Headlines about Russia-Ukraine geopolitical tensions have taken center stage again during the weekend. A phone call between US President Joe Biden and Russian President Vladimir Putin yielded no results in the direction of de-escalation, and the US warned Russia of “severe costs” in case of an invasion of Ukraine. While the Kremlin has continued to deny any intention to go further with military actions, multiple countries have been evacuating citizens from Ukraine.

This week is set to be a pivotal one to gauge how the geopolitical situation develops in Ukraine, with a lot of focus on German Chancellor Olaf Scholz’s meeting with Putin in Moscow tomorrow. For now, it looks like markets are holding on to a mostly sanguine stance, even though Friday’s price action showed a shift to defensive trades. In FX, the yen rose sharply on Friday, with the dollar also attracting some safe-haven flows. These two currencies – as well as the Swiss franc – should remain bid until (and if) we get indications that a diplomatic solution is in sight.

This morning’s Asian session seems to suggest that markets are adopting a wait-and-see approach on geopolitics at the start of the new week. It still appears there is not much risk premium related to Ukraine embedded into asset prices at the moment, and we, therefore, flag quite significant downside risks for exposed currencies - directly the rouble and indirectly all pro-cyclical currencies and especially the European ones - should tensions escalate further. One pair to keep an eye on is EUR/JPY, which could slip back to the pre-ECB sub-130 levels.

The other key thread to follow this week in markets is whether market pricing will continue to shift in favor of a 50bp rate Fed rate hike in March, which is currently about 50% priced in. Today, we’ll hear from Fed hawk James Bullard who recently hinted at some openness to a 50bp move, while Wednesday will see the release of the February FOMC minutes. The data calendar in the US is quieter this week, with only retail sales and industrial production numbers released on Wednesday.

While we doubt the Fed will deliver half-point increases, ongoing market speculation in that direction can offer some support to the dollar, and 96.00 could represent a floor for DXY this week.

EUR: Risks tilted to the downside

A break below 1.1400 in EUR/USD last week is likely signaling that the European Central Bank members’ recent attempt to cool down excessive hawkish speculation has eventually got to the euro. The common currency looks a bit more vulnerable at this stage, also due to its sensitivity to the Ukrainian situation. Another break lower – below 1.1300 – could generate some further bearish momentum in EUR/USD that could extend to the 1.1200-1.1250 area should markets scale back bets on summer tightening by the ECB.

This week, the eurozone calendar includes the ZEW index, the second print of 4Q GDP figures and consumer confidence data.
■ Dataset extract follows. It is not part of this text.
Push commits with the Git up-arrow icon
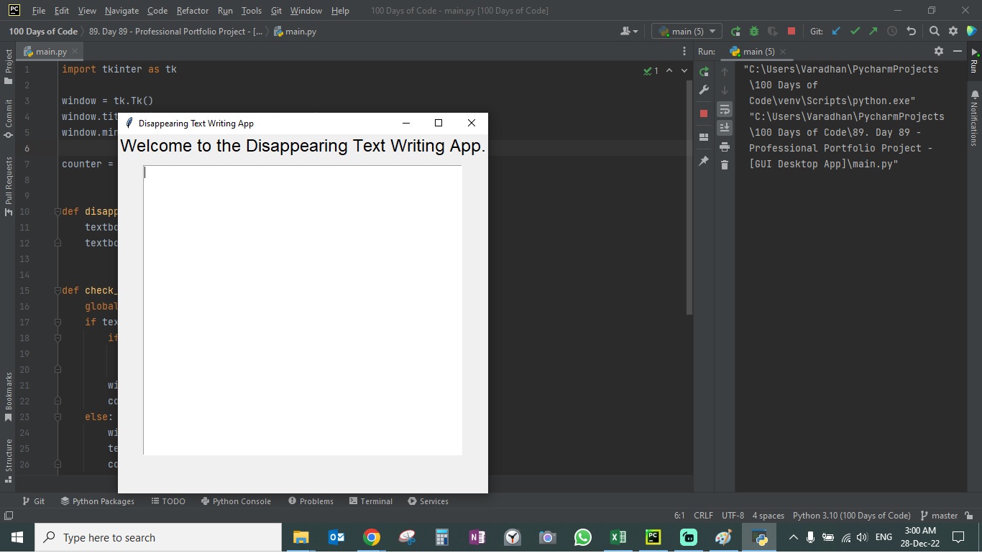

A bigger focus, however, will be on ECB speakers: we’ll hear from President Christine Lagarde today, and from François  Villeroy, Pablo Hernández De Cos and Philip Lane later in the week.

GBP: Data to endorse BoE tightening expectations

Should markets move to price in more geopolitical risk, cable may well break below the 1.3500-1.3600 range that has held since the start of February.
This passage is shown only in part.